Uno spaccato del pellegrinaggio di maggio può essere conosciuto attraverso le relazioni di pubblica sicurezza che annualmente venivano redatte dalle Forze dell’Ordine, specie negli anni post-unitari, quando imperversava sul Gargano il fenomeno del Brigantaggio.

Tra le tante conservate nell’Archivio di Stato di Foggia merita di essere pubblicata, per la plastica descrizione degli accadimenti legati al pellegrinaggio di maggio, la Relazione di Pubblica Sicurezza redatta nel maggio 1874.
“…La guarnigione è stata sotto pressione acciocché oltre il normale impegno ci sono stati i pellegrini che hanno venuti a fiumi.
Sono arrivati in questa terra da tutti i luoghi, non sapevamo quale passo tenere sotto controllo, ma essendo villani gentili abbiamo riusciti a non far succedere nessuna sommossa eccetto un tafferuglio a causa di un fraintendimento tra alcuni abruzzesi e gente del posto appena arrivata perché secondo i paesani quelli avevano guardato con passione una donna di nome Antonietta Nardella appena arrivata con una compagnia e gli abruzzesi stavano partendo, nessun ferito perché i militi sono sopraggiunti subito e hanno sparato alcuni colpi in aria.
I venditori hanno tenuto la loro mercanzia nella norma.
Chi ha dato ospizio ai pellegrini ha chiesto il giusto e non c’è stata nessuna lamentela.
Le donnine sono state allontanate dalla terra per non creare disordine e ritorsioni con i canonici.
Si è avuto difficoltà a chiarirsi con uno straniero che non sapeva parlare nessuna lingua conosciuta eccettuato il suo linguaggio incomprensibile, ma coi segni e con un po’ di latino di un canonico ci siamo capiti.
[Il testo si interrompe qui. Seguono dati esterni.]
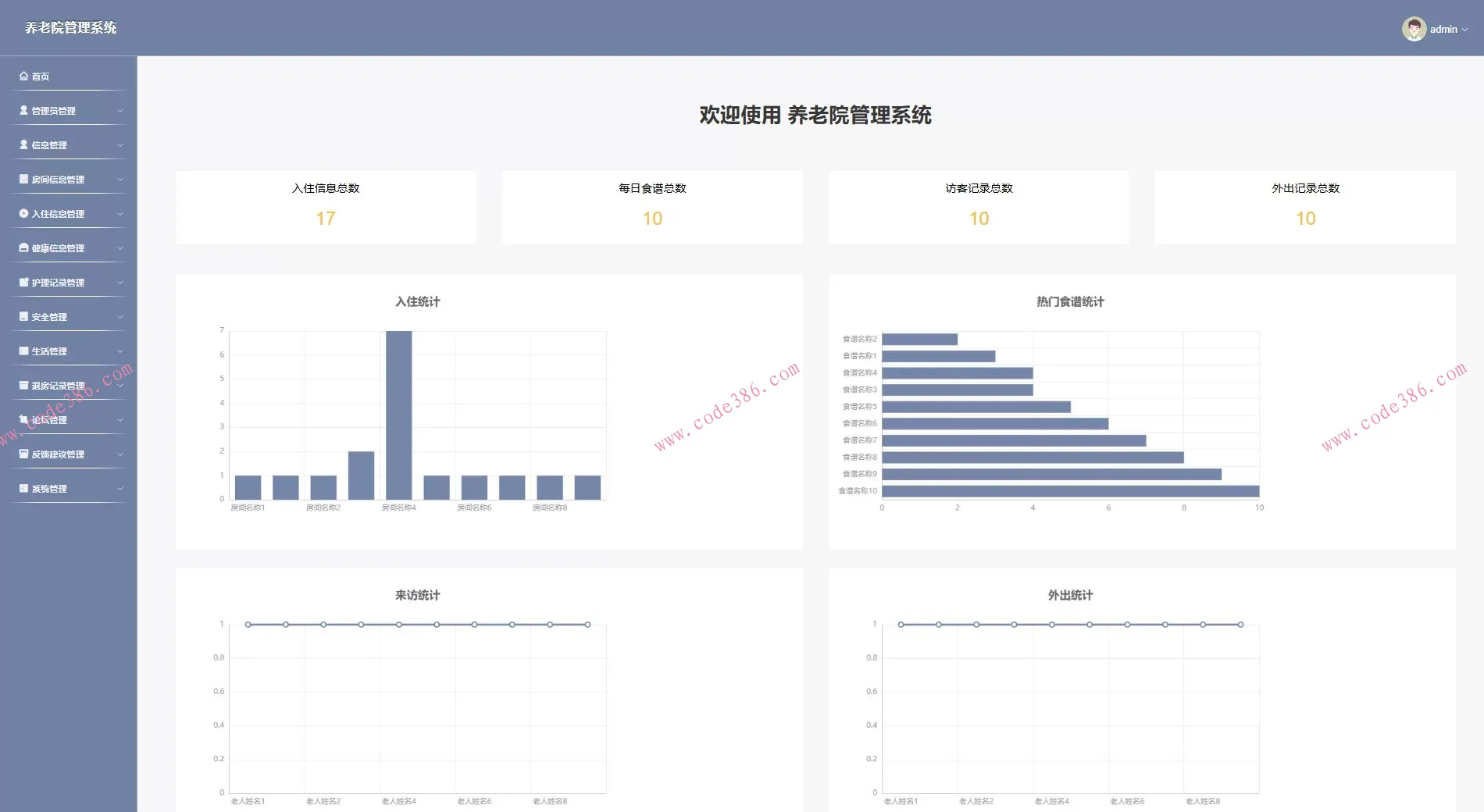
Task: Click the 护理记录管理 sidebar icon
Action: click(23, 283)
Nella prima quindicina sono arrivati i pellegrini in compagnia da Rotello, Casalnovo, Vasto, Lacedonia, Castelmauro, Matrice, Bisaccia, Ripabottoni, Bitetto, Toritto, Sammarco in Lamis, Gildone, Riccia, Cerce, Pietrelcina, Bari, Vitonto, Potenza, Sannicandro, Rodi, Manfredonia, Boiano.
Mentre sono venuti singoli da diversi luoghi sia del regno che da fuori regno, alcuni anco francesi e anglesi tutti con i biglietti.
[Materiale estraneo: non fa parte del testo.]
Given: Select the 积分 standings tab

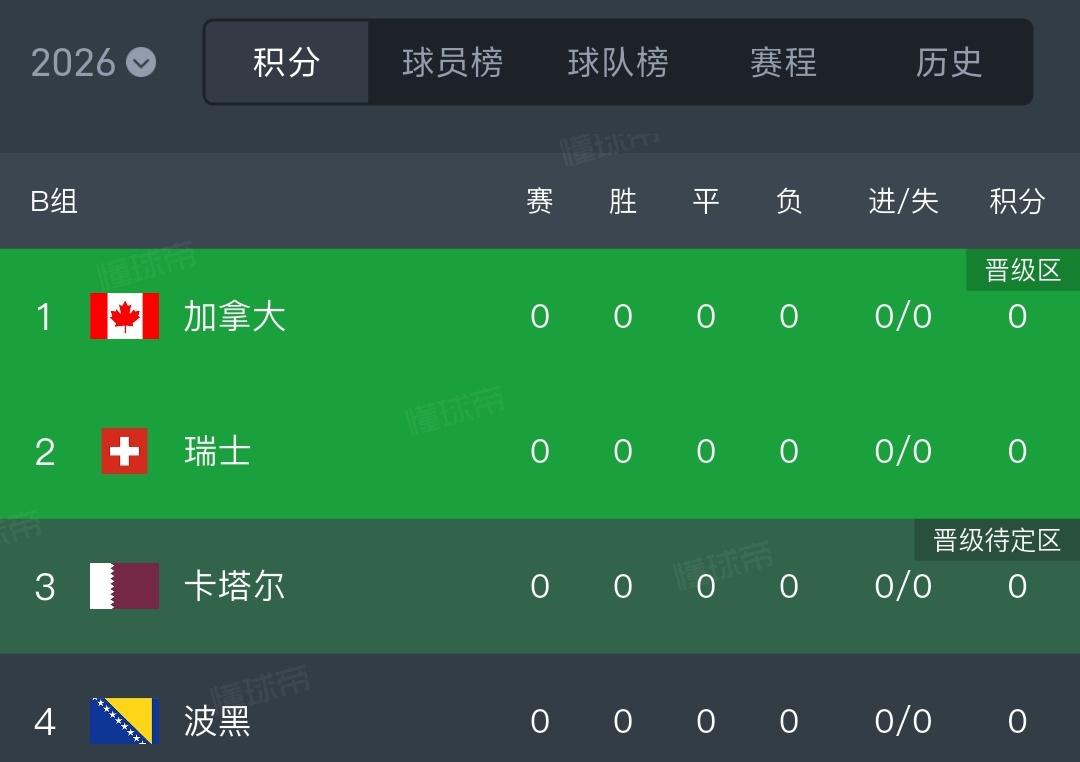Looking at the screenshot, I should (286, 62).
Siamo stati sempre dapresso ai canonici per avere tutto sotto controllo.
Abbiamo messo ai ferri duo de Potenza che hanno borseggiato nella Basilica, uno de Cerce che anco ha accoltellato un suo compaesano per motivi sconosciuti, non c’è stato il morto.
I pellegrini sono andati tutto per il loro verso…”
(ARCHIVIO: A S F – Anno 1874 - Atti di polizia serie I, fascio 249, fascicolo 2254, misure cm 20 x 29, scritto su ambedue le facciate).